Text segment:
With the technological advances of the last few decades, vertical farming is now a reality. Our sister site, Freethink, recently paid Plenty, Inc. a visit. (See video above.)

Vertical farming today

Credit: Nelea Reazanteva / Adobe Stock

Today, growers across the globe are developing vertical farms. While the U.S. has more vertical farms than any other country, the industry is blooming everywhere.

There are currently over 2,000 vertical farms in the U.S. While more than 60 percent of these are owned by small growers, there are a few heavyweights as well. In addition to Wyoming's Plenty, Inc. and Newark's Aerofarms, there's also New York's Bowery Farming. There are also companies such as edengreen, based in Texas, whose mission is to help new entrants construct and operate vertical farms.

Japan comes in second, with about 200 vertical farms currently in operation. The largest vertical farming company there is SPREAD. Across Asia, vertical farms are operating in China, South Korea, Singapore, Thailand, and Taiwan. In Europe, vertical growers are in Germany, France, Netherlands, and the U.K. Germany is also home to the Association for Vertical Farming, "the leading global, non-profit organization that enables international exchange and cooperation in order to accelerate the development of the indoor/vertical farming industry."

In the Middle East, whose desert land and scarcity of water present a particularly challenging agricultural environment, vertical farming is taking root, so to speak. The United Arab Emirates' Badia Farms is now producing more than 3,500 kilograms of high-quality produce each day and expects to increase that yield going forward. In Kuwait, NOX Management launched in the summer of 2020 with plans to produce 250 types of greens, with a daily output of 550 kg of salads, herbs, and cresses.

The economics of vertical farming

Credit: meryll / Adobe Stock

Building and operating a vertical farm is a costly endeavor, requiring a substantial initial investment in state-of-the-art technology, real estate, and construction. AgFunderNews (AFN) estimates that it can cost $15 million to construct a modern vertical farm. Fortunately, investors see the potential in vertical farming, and the industry has attracted more than $1 billion in investments since 2015. That includes $100 million for Aerofarms. Plenty, Inc raised $200 million in 2017 from a fund backed by such respected forward-thinkers as Jeff Bezos and Alphabet chairman Eric Schmidt.

AFN is particularly excited by the potential of what they call second-generation vertical farming technology. They cite advances in LED technology — expected to increase energy efficiency by 70 percent by 2030 — and increasingly sophisticated automation that can streamline the operation of vertical farms. AFN anticipates operating cost reduction of 12 percent due to improvements in lighting and another 20 percent from advances in automation.

BusinessWire says that the vertical farming produce market was valued at nearly $240 million in 2019, and they expect it to grow 20 percent annually to over $1 billion by 2027.

A welcome disruption

Veritical farming will be disruptive.

Vertical farming would eliminate the need for the arduous work of harvesting crops by hand from vast tracts of farmland. Current picking jobs, the company says, can be replaced by better-paying, full-time jobs available 365 days a year in better working conditions — and in the variety of geographic locations in which vertical farms can operate.

There are two caveats, however. First, the number of people needed to manage and harvest vertical farm crops will be far fewer than the many farmworkers required for less efficiently planted traditional fields. Second, with automation becoming ever-more capable — and perhaps a key to eventual profitability — one wonders just how many new jobs ultimately will be created.

But the societal benefits far outweigh any costs. As Plenty's Storey muses, "Like most everything in the world, we can only save our species if it makes economic sense." Thankfully, it does make economic sense.

Data:
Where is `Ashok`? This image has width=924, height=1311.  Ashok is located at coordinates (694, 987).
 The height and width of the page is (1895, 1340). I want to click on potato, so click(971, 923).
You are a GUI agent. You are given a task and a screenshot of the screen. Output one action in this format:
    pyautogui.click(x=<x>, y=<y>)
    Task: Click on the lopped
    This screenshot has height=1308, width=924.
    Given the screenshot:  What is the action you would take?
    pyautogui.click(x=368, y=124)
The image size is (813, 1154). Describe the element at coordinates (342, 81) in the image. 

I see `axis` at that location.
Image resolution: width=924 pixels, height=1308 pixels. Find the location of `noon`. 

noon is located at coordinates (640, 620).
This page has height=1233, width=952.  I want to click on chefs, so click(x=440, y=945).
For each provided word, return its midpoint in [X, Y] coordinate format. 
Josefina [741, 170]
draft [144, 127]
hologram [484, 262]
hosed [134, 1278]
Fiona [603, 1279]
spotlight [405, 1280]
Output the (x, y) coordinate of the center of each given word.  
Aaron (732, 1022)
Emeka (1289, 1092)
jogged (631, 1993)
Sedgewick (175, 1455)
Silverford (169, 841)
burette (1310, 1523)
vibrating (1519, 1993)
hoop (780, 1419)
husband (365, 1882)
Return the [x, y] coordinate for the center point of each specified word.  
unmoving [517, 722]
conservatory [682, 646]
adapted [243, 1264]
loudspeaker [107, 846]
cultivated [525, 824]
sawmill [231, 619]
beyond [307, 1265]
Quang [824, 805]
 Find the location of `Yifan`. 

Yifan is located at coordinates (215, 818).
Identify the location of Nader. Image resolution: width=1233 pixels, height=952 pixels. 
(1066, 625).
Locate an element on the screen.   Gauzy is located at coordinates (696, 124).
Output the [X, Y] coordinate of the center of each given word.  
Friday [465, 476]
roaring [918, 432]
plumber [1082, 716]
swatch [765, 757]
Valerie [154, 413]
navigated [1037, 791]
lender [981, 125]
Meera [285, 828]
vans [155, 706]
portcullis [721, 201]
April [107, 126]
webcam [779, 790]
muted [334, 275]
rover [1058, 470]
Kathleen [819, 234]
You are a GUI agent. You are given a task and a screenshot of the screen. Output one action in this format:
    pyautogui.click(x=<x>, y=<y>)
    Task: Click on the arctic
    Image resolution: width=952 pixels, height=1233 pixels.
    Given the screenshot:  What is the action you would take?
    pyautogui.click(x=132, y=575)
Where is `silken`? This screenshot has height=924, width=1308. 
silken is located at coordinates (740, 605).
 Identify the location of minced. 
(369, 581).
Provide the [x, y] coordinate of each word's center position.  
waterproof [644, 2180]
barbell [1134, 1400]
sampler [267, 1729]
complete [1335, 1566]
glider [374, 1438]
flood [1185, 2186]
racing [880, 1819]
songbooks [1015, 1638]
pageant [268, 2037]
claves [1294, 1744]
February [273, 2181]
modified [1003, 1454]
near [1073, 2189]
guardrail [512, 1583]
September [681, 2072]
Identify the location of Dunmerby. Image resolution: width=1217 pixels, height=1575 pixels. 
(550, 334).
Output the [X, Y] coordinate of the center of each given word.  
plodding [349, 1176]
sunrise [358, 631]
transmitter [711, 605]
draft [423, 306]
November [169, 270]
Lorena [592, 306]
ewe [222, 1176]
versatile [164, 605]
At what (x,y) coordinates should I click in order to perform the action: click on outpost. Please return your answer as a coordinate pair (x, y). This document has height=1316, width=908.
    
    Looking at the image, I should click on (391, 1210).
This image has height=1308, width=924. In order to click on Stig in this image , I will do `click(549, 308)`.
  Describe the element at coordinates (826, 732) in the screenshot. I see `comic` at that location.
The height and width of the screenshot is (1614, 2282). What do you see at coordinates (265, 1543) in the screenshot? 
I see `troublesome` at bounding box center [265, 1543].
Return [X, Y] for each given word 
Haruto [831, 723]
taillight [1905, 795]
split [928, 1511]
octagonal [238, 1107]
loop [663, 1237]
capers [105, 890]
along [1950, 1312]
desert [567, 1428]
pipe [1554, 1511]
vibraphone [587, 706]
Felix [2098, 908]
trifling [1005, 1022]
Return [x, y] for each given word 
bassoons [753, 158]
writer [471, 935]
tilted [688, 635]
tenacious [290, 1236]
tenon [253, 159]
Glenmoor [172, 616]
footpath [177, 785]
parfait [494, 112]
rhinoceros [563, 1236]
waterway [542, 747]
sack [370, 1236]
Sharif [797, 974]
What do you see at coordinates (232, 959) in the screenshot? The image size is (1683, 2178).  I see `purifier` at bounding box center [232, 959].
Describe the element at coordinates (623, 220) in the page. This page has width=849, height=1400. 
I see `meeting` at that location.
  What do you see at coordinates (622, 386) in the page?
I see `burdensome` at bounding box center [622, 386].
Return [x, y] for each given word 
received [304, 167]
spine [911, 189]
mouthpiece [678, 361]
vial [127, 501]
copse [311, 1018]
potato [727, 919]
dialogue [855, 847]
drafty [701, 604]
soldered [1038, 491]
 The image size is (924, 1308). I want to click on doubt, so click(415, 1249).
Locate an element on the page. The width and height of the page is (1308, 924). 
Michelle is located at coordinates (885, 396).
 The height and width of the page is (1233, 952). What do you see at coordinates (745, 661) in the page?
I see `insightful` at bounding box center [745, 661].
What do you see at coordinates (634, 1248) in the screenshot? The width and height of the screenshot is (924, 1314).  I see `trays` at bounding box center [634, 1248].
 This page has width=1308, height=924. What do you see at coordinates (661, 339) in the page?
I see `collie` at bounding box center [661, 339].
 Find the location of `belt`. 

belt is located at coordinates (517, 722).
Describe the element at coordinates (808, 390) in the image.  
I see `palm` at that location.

Work order 1: Translate this sentence from the vertical farming piece into Spanish: "Japan comes in second, with about 200 vertical farms currently in operation."
Work order 2: According to the vertical farming piece, how much does AgFunderNews estimate it can cost to construct a modern vertical farm?
Work order 3: Please reproduce everything in the vertical farming piece from "Veritical farming will" down to "farms can operate.".

Exercise answer 1: Japón ocupa el segundo lugar, con unas 200 granjas verticales actualmente en funcionamiento.

Exercise answer 2: $15 million.

Exercise answer 3:
Veritical farming will be disruptive.

Vertical farming would eliminate the need for the arduous work of harvesting crops by hand from vast tracts of farmland. Current picking jobs, the company says, can be replaced by better-paying, full-time jobs available 365 days a year in better working conditions — and in the variety of geographic locations in which vertical farms can operate.